中国の対豪州投資が昨年激減、関係悪化を背景に
シドニー(CNN Business) 中国によるオーストラリアへの投資が昨年、10億豪州ドル(約840億円)をわずかに超える水準にとどまり、2019年比で62%の激減を示したことが4日までにわかった。
中国による豪州への投資動向を調べているオーストラリア国立大学の統計で判明した。昨年の数字は最高額となっていた16年の165億同ドルからは約94%の落ち込みともなった。
中国は18年、豪州の最大の貿易相手国に浮上。公式統計によると、両国間の貿易総額は同年2150億同ドル相当となっていた。
ただ、豪州は近年、国内のインフラ基盤開発事業で外国企業の支配権を拒むなど外資規制を強化し、このあおりで16年以降、豪州への中国の投資は急激に低下したとみられている。昨年8月には豪州政府が中国の乳業企業による豪州の乳業企業の買収を阻止してもいた。
国立大学の今回の報告は、新型コロナウイルスの世界的な大流行の影響も浮き彫りにした。予防策としての封鎖措置の発動や行動制限が投資意欲を冷え込ませたともみられる。

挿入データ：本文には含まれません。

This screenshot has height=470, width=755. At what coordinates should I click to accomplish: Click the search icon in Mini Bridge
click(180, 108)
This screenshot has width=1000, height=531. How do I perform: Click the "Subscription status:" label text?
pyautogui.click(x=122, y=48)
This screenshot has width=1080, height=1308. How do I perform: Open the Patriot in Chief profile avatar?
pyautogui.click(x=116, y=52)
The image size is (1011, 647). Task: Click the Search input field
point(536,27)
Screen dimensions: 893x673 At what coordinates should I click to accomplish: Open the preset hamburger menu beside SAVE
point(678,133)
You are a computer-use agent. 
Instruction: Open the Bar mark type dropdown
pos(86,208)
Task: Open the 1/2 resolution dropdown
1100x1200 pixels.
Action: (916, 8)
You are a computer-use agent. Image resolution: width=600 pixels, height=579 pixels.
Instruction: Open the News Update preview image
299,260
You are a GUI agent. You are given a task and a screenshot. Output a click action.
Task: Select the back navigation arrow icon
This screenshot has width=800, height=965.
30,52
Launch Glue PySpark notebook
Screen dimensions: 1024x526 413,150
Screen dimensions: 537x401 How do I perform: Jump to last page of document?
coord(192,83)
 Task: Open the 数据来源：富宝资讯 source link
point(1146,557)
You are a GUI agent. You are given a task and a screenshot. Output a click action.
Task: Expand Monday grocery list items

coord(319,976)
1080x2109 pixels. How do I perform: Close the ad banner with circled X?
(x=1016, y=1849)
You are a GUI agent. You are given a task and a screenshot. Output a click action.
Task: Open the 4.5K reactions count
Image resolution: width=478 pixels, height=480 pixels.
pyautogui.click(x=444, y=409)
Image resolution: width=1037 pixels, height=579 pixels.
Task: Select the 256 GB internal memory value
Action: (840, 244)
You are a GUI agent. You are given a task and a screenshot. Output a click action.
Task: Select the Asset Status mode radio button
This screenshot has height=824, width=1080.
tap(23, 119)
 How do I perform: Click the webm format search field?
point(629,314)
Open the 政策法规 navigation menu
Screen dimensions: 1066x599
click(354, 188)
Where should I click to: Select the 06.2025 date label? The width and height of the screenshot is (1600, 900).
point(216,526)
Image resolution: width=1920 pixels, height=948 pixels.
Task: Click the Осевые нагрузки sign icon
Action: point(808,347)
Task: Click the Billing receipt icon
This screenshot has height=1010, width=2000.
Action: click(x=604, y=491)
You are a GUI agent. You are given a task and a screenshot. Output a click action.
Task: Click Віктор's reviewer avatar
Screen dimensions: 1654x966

しかし、同大は中国からの投資額の下落幅が突出しているとも指摘した。
豪中の外交関係は昨年4月、モリソン豪首相が新型コロナの起源を追跡する国際調査を求めたことから急速に悪化。中国は報復措置とも受けとめられる貿易上の対抗手段を相次いで打ち出し、豪州産の木材、牛肉、一部種の石炭やワインの輸入を締め出した。